* [TASK REQUIREMENTS] Nothing should appear in the answer except the lines below from the line containing "Task: Dismiss the notification bar with its X" through the line containing "Image resolution: width=1200", copied exactly, with pictures left out.

-------- THE DATA

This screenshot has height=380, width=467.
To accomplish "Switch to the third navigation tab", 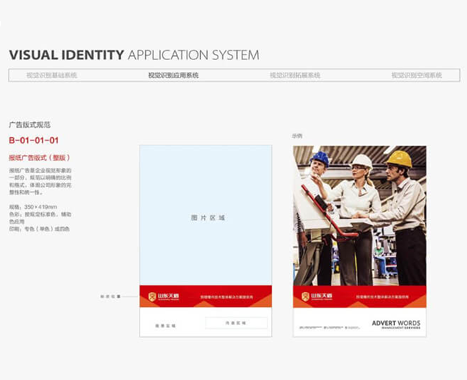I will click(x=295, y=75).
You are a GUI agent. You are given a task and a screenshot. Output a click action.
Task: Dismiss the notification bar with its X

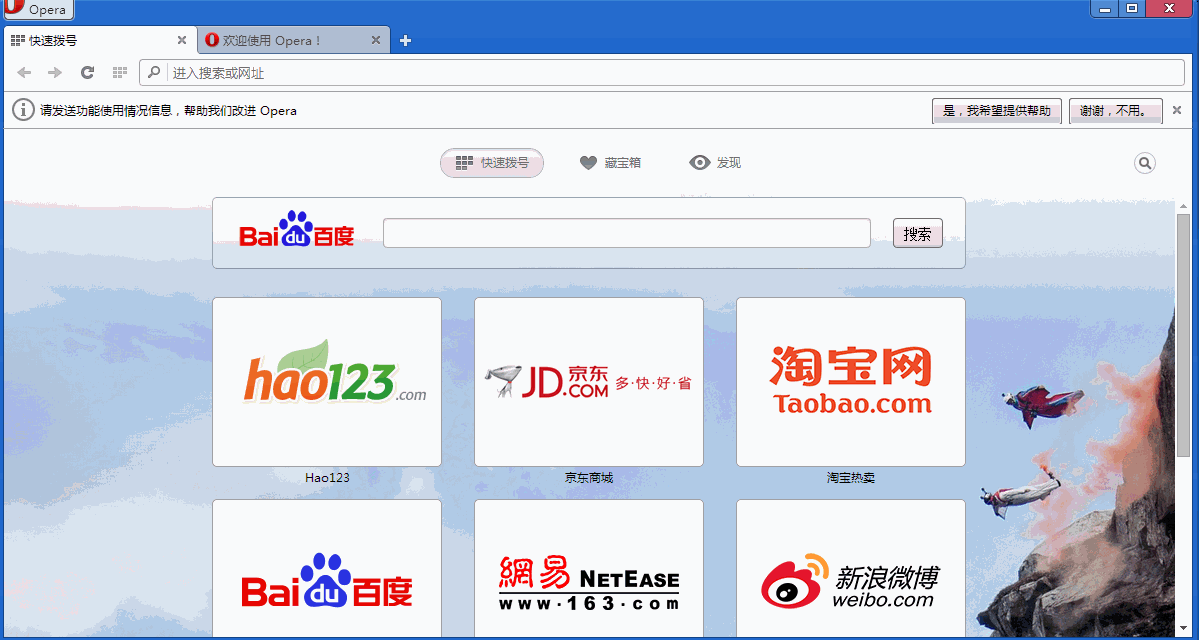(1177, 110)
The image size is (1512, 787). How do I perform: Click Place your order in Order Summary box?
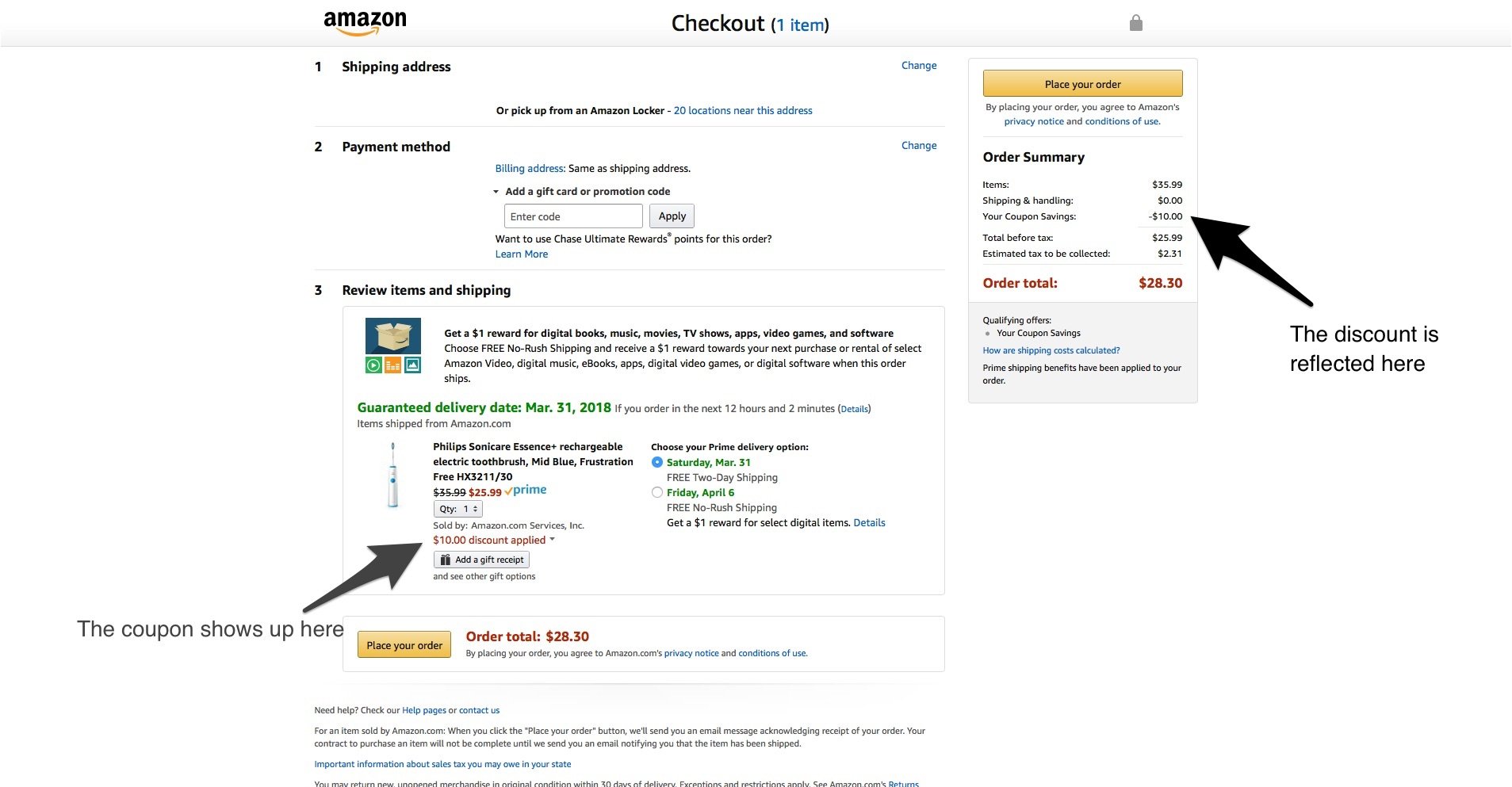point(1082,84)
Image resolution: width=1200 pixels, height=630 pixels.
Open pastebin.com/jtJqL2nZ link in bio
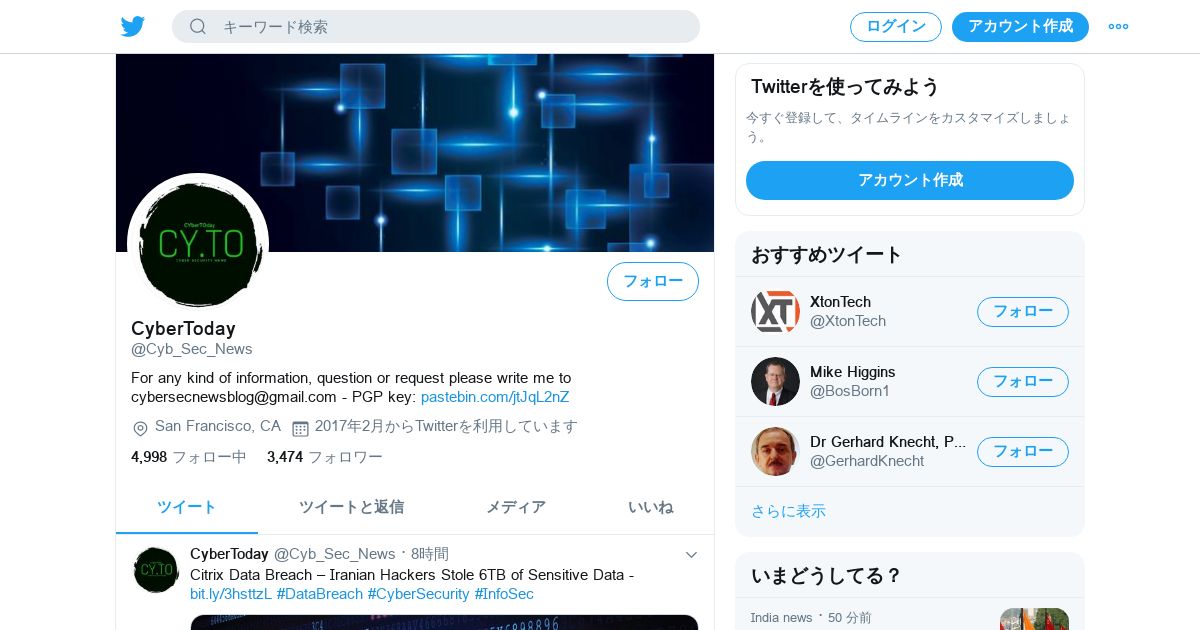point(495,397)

----------------

* [SOLVED EXERCISE]
Task: Dismiss the notification bar with its X

(1177, 110)
The image size is (1512, 787). How do I perform: Click Place your order in Order Summary box?
point(1082,84)
Image resolution: width=1200 pixels, height=630 pixels.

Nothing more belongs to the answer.